**EXCERPTED TEXT**
I began to tackle shaders and although I can understand the concept through the examples very well, I got stuck understanding the logic behind the swirl shader.

shader_type canvas_item;

uniform float rotation=3.0;

void fragment() {
	vec2 uv = SCREEN_UV;
	vec2 rel = uv-vec2(0.5,0.5);
	float angle = length(rel)*rotation;
	mat2 rot = mat2(vec2(cos(angle),-sin(angle)),vec2(sin(angle),cos(angle)));
	rel = rot * rel;
	uv = clamp(rel + vec2(0.5,0.5),vec2(0,0),vec2(1,1));
	COLOR.rgb= textureLod(SCREEN_TEXTURE,uv,0.0).rgb;
}

First of all, why does the product of a 2x2 matrix and a Vector2 return a Vector2, makes very little sense to me, since I expected the returned value to be a 2x2 matrix. Second, I have a hard time understanding the angle and rotation matrix calculation itself. Could somebody maybe explain this a little?

Thanks!

:bust_in_silhouette: Reply From: Bartosz

We can describe swirl as transformation that rotates pixel around center, in such way that rotation angle is proportional to distance from center. Knowing what shader should do lets dissect it line by line.

**DATASET EXTRACT**
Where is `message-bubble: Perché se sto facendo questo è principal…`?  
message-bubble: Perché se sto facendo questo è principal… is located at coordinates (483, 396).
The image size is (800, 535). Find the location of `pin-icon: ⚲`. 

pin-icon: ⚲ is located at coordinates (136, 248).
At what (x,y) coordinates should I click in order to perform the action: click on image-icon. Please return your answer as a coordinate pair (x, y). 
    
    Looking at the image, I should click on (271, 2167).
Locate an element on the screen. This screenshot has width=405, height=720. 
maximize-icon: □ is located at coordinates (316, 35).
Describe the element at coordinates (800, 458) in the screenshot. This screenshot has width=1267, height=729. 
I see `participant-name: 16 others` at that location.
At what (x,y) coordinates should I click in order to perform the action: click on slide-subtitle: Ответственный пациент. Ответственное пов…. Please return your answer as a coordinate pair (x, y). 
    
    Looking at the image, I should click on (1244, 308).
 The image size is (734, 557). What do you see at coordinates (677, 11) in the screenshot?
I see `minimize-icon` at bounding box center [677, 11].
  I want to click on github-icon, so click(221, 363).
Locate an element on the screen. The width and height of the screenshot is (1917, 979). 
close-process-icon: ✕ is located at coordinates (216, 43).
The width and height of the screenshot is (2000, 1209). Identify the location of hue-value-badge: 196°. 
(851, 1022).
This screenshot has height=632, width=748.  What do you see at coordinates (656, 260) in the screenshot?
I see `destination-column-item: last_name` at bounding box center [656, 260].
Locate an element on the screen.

**PROBLEM 1**
From the swirl shader post, return the passage that begins at the words "We can describe" and stops after the words "line by line.".
**PROBLEM 2**
According to the reply in the swirl shader post, how does the rotation angle of a pixel relate to its position?
**PROBLEM 3**
Recast the paragraph of the swirl shader post that begins "First of all, why does the product" as a short bulleted list that keeps its main points.

**EXERCISE OUTPUT 1**
We can describe swirl as transformation that rotates pixel around center, in such way that rotation angle is proportional to distance from center. Knowing what shader should do lets dissect it line by line.

**EXERCISE OUTPUT 2**
The rotation angle is proportional to the pixel's distance from the center.

**EXERCISE OUTPUT 3**
- The writer does not see why multiplying a 2x2 matrix by a Vector2 returns a Vector2, having expected a 2x2 matrix.
- The writer also finds the angle and rotation matrix calculation hard to understand.
- The writer asks for someone to explain this.